**Provided text**
On July 16, 2003, the Company completed a private placement, pursuant to Regulation D of the Securities Exchange Act of 1933. The Company raised $240,600 through the issuance of 802,000 shares of common stock at $0.30 per share, as determined by the Board of Directors. Bernard Korn (Chairman and President of the Company), purchased 167,000 shares, James W. Stewart (who was Executive Vice President and Director of the Company as of July 16, 2003) purchased 100,000 shares, William Pagano (President and Director of the Company), purchased 335,000 shares, Jack Rose (Director of the Company), purchased 50,000 shares and Rita Folger (a private investor who owned 6.86% of the Company as of that date), purchased 150,000 shares. The proceeds of the private placement will be used for general working capital purposes. The stock cannot be sold, transferred or otherwise disposed of, unless subsequently registered under the Securities Act of 1933 and applicable state or Blue Sky laws, or pursuant to an exemption from such registration, which is available at the time of desired sale, and will bear a legend to that effect.
 
(e) Litigation

Universal Supply Group, Inc. is a New York corporation (“Universal”). On June 25, 1999, Universal acquired substantially all of the assets of Universal Supply Group, Inc., a New Jersey corporation, including its name, pursuant to the terms of a purchase agreement. The Company filed a copy of the purchase agreement with the Securities and Exchange Commission on March 30, 1999 as Exhibit 10(g) on Form 10KSB, and the Company filed a copy of an amendment to the purchase agreement on July 9, 1999 as Exhibit 10(a)(ii) on Form 8-K. Subsequent to the sale, Universal Supply Group, Inc. (the selling corporation) formerly known as Universal Engineering Co., Inc., changed its name to Hilco, Inc. Hilco, Inc. acquired the assets of Amber Supply Co., Inc., formerly known as Amber Oil Burner Supply Co., Inc., in 1998, prior to Hilco’s sale of assets to Universal. Hilco, Inc. is hereinafter referred to as the “Predecessor.” The majority shareholders of Hilco, Inc. were John A. Hildebrandt and Paul Hildebrandt.


COLONIAL COMMERCIAL CORP. AND SUBSIDIARIES
Notes to Consolidated Financial Statements, Continued

The Company understands that Predecessor and many other companies have been sued in the Superior Court of New Jersey (Middlesex County) by plaintiffs filing lawsuits alleging injury due to asbestos. Currently, there exist 118 plaintiffs in these lawsuits relating to alleged sales of asbestos products, or products containing asbestos, by the Predecessor. The Company never sold any asbestos related products.

**Short exercise 1**
Transcribe the passage of the financial note between "The Company understands" and "asbestos related products.", inclusive.

**Records**
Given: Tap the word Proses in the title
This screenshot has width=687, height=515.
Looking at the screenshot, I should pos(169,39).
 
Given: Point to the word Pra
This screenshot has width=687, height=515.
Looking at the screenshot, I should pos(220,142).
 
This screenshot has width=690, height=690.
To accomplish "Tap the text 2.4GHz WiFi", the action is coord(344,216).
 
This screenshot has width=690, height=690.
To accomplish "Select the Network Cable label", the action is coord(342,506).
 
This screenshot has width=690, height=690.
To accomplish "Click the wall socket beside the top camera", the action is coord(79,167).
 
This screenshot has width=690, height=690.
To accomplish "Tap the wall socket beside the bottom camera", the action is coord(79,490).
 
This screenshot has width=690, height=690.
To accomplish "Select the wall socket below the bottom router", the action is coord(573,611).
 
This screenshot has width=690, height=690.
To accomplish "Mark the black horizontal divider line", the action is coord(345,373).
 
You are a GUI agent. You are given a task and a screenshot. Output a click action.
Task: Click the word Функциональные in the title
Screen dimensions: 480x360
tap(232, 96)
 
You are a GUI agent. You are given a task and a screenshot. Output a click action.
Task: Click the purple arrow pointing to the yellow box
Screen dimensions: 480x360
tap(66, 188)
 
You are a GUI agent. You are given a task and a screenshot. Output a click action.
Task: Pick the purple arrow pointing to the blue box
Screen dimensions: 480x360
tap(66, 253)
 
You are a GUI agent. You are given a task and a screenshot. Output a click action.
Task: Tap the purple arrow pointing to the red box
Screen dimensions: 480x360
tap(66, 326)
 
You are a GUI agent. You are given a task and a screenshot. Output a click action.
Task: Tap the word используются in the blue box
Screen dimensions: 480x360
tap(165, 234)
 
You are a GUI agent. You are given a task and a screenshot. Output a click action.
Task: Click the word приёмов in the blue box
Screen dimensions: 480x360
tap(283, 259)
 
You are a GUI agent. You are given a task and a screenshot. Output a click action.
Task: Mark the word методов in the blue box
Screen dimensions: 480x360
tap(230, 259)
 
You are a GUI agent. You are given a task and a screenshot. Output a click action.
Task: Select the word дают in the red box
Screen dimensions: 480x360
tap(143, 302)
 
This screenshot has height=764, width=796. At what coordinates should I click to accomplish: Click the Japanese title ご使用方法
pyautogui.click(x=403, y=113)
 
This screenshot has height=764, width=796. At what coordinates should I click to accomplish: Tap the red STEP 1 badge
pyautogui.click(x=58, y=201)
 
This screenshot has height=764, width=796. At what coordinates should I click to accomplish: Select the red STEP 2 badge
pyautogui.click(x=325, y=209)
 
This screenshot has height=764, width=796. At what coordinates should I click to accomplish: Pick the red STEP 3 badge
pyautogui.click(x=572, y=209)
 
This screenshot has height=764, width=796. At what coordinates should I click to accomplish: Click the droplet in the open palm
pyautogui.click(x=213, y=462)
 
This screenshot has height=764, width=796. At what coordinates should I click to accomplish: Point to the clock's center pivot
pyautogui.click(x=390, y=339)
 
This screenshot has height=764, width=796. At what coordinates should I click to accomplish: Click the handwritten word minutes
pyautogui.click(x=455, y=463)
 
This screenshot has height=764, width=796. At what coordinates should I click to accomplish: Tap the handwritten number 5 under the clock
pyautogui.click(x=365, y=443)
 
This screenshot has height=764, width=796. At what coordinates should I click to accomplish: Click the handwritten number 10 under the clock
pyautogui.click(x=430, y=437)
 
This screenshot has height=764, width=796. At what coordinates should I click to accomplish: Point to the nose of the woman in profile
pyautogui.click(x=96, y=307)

**Short exercise 2**
Find every line in the entries that contains the string "number" and copy each one.

**Worked solution 1**
The Company understands that Predecessor and many other companies have been sued in the Superior Court of New Jersey (Middlesex County) by plaintiffs filing lawsuits alleging injury due to asbestos. Currently, there exist 118 plaintiffs in these lawsuits relating to alleged sales of asbestos products, or products containing asbestos, by the Predecessor. The Company never sold any asbestos related products.

**Worked solution 2**
This screenshot has height=764, width=796. At what coordinates should I click to accomplish: Tap the handwritten number 5 under the clock
This screenshot has height=764, width=796. At what coordinates should I click to accomplish: Click the handwritten number 10 under the clock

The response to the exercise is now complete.